# first kill bit smaller than i expect



## hunter boy (Oct 4, 2014)

i killed this spider from 1 meter with my Barnett cobra my first kill


----------



## hunter boy (Oct 4, 2014)

the title is wrong it is my first posted kill


----------



## Gunnar (Dec 30, 2013)

Gotta start somewhere nice shot


----------



## TheNewSlingshotGuy (Oct 11, 2014)

I Once killed a spider by throwing those party snappers at it. It exploded.


----------



## Charles (Aug 26, 2010)

Well, it is good to be excited about success with a slingshot.

I do not mean to lecture you ... but let me use this opportunity to ruminate about a few things.

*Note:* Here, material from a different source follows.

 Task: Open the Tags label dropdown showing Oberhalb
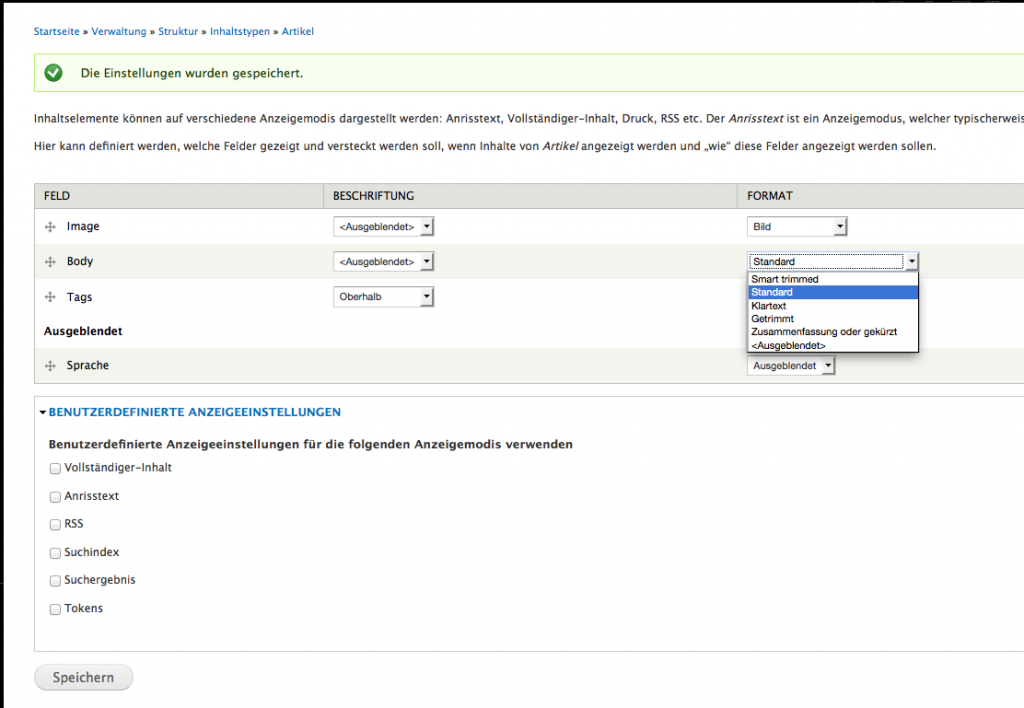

When I was a young lad, the desire to kill things was very strong ... toads, small birds, turtles, garter snakes ... most anything. And you can see much the same tendency in films about primitive peoples ... the young boys are out with bows, blowguns, whatever trying to kill anything they come across. I believe this is natural ... no doubt we are genetically programmed to kill things, as that was necessary for survival, and this early behavior is a form of practice.

However, as we get older, the lust to kill just anything abates, and hopefully we come to be more selective. Hopefully we concentrate the killing urge on things that will provide food or on the elimination of pests.

Spiders play a very important role in the ecology ... taking many insects which would otherwise damage crops, transmit disease, etc. Now, I can certainly see eliminating dangerous spiders, like black widows for example. But I hope you will not just indiscriminately try to kill every spider you see. A live spider is at least some indication that the area is not completely poisoned by carcinogenic pesticides.

There ... I have said my piece. Please do not think I am dumping on you. I just wanted to use this opportunity to pass along a plea for the responsible taking of life.

Cheers .... Charles


----------